Required work:
Edit the material starting with the line that contains "Open the Bartender3 menu in top bar" and going on through the line that contains "I will pos(1255,80).", replacing "Buy Chips" with "Buy Tokens" and leaving everything else in those lines unchanged.

****************************************

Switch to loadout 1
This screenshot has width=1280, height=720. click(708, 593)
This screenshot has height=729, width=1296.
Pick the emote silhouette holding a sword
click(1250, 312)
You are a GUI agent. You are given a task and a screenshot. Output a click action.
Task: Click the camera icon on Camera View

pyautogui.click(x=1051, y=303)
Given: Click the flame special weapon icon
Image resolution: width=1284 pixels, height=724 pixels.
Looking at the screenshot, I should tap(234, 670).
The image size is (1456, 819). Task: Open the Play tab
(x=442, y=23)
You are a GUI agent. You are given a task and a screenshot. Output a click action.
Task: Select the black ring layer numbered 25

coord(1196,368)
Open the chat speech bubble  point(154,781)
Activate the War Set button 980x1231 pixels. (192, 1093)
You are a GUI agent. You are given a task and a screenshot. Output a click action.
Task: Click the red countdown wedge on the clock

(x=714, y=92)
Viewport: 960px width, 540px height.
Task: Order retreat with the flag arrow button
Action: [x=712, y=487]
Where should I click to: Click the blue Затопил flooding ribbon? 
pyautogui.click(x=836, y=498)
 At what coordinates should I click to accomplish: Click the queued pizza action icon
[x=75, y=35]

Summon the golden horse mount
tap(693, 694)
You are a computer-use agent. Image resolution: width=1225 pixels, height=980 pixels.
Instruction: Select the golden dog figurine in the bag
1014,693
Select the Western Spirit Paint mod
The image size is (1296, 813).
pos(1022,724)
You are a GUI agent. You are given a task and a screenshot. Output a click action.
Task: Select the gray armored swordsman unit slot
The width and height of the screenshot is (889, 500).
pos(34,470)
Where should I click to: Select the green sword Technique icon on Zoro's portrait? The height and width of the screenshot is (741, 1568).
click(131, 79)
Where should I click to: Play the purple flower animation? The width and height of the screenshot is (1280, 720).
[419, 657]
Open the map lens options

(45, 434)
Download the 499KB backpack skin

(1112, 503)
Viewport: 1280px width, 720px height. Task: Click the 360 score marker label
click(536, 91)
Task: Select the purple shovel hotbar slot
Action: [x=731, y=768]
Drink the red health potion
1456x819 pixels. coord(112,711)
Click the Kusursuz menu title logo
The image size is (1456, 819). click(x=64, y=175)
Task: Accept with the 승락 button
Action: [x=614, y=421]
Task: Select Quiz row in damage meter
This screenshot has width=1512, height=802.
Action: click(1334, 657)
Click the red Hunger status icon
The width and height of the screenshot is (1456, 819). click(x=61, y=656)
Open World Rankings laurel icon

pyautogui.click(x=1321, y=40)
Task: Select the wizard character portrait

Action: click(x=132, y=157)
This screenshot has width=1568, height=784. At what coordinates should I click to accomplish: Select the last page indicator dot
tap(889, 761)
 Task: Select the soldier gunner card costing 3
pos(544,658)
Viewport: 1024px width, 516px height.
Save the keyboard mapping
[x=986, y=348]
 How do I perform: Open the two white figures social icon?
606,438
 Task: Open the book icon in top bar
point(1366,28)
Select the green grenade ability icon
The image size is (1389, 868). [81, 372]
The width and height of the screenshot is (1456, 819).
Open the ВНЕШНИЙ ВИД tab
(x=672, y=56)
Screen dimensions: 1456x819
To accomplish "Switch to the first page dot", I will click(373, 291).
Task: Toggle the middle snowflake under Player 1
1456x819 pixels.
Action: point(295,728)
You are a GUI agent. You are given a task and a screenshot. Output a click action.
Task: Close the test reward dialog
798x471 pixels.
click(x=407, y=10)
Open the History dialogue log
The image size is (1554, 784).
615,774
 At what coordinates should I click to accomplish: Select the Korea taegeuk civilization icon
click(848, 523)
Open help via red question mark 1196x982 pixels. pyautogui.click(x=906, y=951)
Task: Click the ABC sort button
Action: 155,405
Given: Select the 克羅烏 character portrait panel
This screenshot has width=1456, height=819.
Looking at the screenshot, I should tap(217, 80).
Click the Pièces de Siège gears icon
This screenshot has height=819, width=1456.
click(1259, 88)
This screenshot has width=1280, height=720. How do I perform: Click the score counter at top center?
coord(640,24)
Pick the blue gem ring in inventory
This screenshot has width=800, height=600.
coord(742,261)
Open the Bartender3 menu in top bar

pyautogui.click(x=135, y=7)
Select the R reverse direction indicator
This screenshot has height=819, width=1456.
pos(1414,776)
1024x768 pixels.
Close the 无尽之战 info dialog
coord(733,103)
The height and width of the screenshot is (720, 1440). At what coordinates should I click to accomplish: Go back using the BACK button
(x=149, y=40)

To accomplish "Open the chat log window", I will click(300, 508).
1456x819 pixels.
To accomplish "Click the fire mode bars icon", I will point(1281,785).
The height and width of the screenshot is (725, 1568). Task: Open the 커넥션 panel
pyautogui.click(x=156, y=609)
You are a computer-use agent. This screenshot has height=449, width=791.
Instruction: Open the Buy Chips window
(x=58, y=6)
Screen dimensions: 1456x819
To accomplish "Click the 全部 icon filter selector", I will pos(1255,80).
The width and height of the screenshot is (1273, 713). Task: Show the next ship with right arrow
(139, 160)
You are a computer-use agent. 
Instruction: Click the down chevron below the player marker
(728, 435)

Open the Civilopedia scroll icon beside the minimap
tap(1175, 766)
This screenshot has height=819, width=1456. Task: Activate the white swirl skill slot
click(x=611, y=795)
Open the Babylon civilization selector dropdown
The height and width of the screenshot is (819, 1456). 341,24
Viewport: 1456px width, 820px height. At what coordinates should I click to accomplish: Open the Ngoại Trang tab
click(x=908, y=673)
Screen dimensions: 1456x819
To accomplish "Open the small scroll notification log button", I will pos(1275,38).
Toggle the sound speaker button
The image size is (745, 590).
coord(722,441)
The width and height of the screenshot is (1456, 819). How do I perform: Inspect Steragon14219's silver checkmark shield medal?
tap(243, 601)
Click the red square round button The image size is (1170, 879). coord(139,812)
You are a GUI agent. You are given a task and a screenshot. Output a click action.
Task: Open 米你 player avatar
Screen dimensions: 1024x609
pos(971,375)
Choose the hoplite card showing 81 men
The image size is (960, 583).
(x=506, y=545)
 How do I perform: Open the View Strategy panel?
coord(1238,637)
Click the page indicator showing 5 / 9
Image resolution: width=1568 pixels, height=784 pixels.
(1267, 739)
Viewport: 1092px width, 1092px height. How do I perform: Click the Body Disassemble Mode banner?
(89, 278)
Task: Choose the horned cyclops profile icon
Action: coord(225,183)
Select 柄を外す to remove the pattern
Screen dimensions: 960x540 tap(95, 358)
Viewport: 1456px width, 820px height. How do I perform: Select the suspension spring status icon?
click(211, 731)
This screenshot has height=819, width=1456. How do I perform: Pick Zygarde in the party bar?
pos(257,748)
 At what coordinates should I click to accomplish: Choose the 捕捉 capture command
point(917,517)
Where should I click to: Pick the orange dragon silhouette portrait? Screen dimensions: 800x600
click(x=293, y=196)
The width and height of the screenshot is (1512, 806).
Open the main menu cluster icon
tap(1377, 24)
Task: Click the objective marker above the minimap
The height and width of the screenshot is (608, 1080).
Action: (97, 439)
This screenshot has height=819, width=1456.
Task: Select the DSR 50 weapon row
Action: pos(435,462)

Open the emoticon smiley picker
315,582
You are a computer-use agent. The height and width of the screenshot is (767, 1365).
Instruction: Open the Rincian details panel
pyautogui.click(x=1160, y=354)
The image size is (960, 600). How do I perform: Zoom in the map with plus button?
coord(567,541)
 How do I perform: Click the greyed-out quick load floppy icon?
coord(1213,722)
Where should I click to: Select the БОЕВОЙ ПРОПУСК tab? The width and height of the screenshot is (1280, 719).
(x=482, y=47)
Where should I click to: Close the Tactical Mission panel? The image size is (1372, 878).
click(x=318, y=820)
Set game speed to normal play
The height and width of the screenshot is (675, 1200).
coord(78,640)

****************************************

Response below:
Open the Bartender3 menu in top bar

pyautogui.click(x=135, y=7)
Select the R reverse direction indicator
This screenshot has height=819, width=1456.
pos(1414,776)
1024x768 pixels.
Close the 无尽之战 info dialog
coord(733,103)
The height and width of the screenshot is (720, 1440). At what coordinates should I click to accomplish: Go back using the BACK button
(x=149, y=40)

To accomplish "Open the chat log window", I will click(300, 508).
1456x819 pixels.
To accomplish "Click the fire mode bars icon", I will point(1281,785).
The height and width of the screenshot is (725, 1568). Task: Open the 커넥션 panel
pyautogui.click(x=156, y=609)
You are a computer-use agent. This screenshot has height=449, width=791.
Instruction: Open the Buy Tokens window
(x=58, y=6)
Screen dimensions: 1456x819
To accomplish "Click the 全部 icon filter selector", I will pos(1255,80).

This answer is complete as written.